This Christmas break was one of the hardest on record for me. It’s been an emotional tornado and rather than come out of it rested… I am weary.
That’s not how it normally is.
I love the holidays. My inner-child comes alive, and I thrive with all the sights, smells and sounds of Christmas. I love having the kids out of school and planning fun vacation days with them. My husband takes time off and we get to hang out as a family.
Most of the time, I walk into January full of energy and excitement for the new year.
… But this time it was different.
All the traditional family activities surrounding Christmas weren’t as appealing to my kids as they’ve been in the past.
No one wanted to go look at Christmas lights.
They quickly lost interest in cookie decorating.
We watched very few holiday shows.
It was a BIG bummer for me.
I know, I know… they are growing up and things change. I get that. I like that. I love who my kids are becoming. But it was hard to let go of the past, and I mourned the loss of how things used to be at Christmas.
Add to that hormones.
Lots of hormones.
My 10 and 11 year olds are knocking on the door of puberty and it’s been… ehem… interesting. From tears to sassy-ness to mood swings, we’ve had a first class ticket to Crazy Town.
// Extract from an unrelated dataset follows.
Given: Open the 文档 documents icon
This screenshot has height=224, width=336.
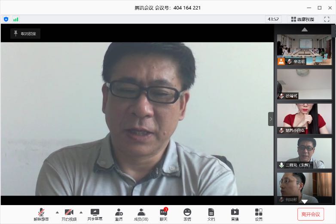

How do you navigate such extreme and irrational fluctuations in your kids with grace and patience?
Lord, help me.
Parenting is hard.
Honestly, I never expected it to be as challenging and hands-on as it actually is. I’m not sure why my expectations were so different from my reality. I guess no one can fully prepare you for being mom… because every child is unique and special… and every mom comes with her own baggage.
Motherhood isn’t a one-size-fits-all role.
Our kids don’t come with instructions.
What works for one child, doesn’t work at all for another.
And while I love being a mom, sometimes it just knocks me to my knees. My home goes from calm to chaos in a moment’s notice. New challenges come flying at me from every direction.
Listen… Motherhood ain’t for sissies.
And in the thick of it… when I’m certain things cannot get worse… God often reveals something about me… to me.
- He reveals a shortcoming or a destructive thought-pattern.
- My children push buttons I never knew were there, and God makes me acutely aware of them.
- I see something in my kids that drives me nuts, and then He gently reminds me it’s… generational.
Aka: Baggage. Bleh…
Are you tracking with me, sister? I bet you know exactly what I am talking about. It’s the journey of being a mom.
You see… so often we find ourselves:
Emotionally worn-down…
Mourning the loss of how things used to be…
Dealing with our kid’s wack-a-doo hormones…
And staring at our own nasty, fleshy issues…
Girls… We need Jesus.
We need to know that He is our IDENTITY.
As moms… as women… we need to know who we are and Whose we are.
Because from our IDENTITY… our words and actions flow.
It’s from that place our self-esteem anchors.
And unless we let Him fill us, direct us, motivate us, calm us, affirm us, and give us His peace… we are going to allow our role as MOM to pull us under. Either that or we will disengage from parenting, letting our kids figure life out themselves.
Sisters… neither is a good option.
What if instead…
we decided to believe that we ARE who God says we are?
we believed God called us into the role of MOM on purpose?
we believed He’ll EQUIP us to be the best mom for our kids?
Sisters… God created YOU to be mom to YOUR kids.
- He knows your shortcomings.
- He knows your tendencies.
- He knows your failures.
- He knows your potential.
And He chose you anyway… stumbles, fumbles and all.
But God also knows that parenting is best done with your eyes on Him.
Are they?
When we place our IDENTITY in Jesus… when we know who we are and Whose we are… we can do all things through Him. Even motherhood.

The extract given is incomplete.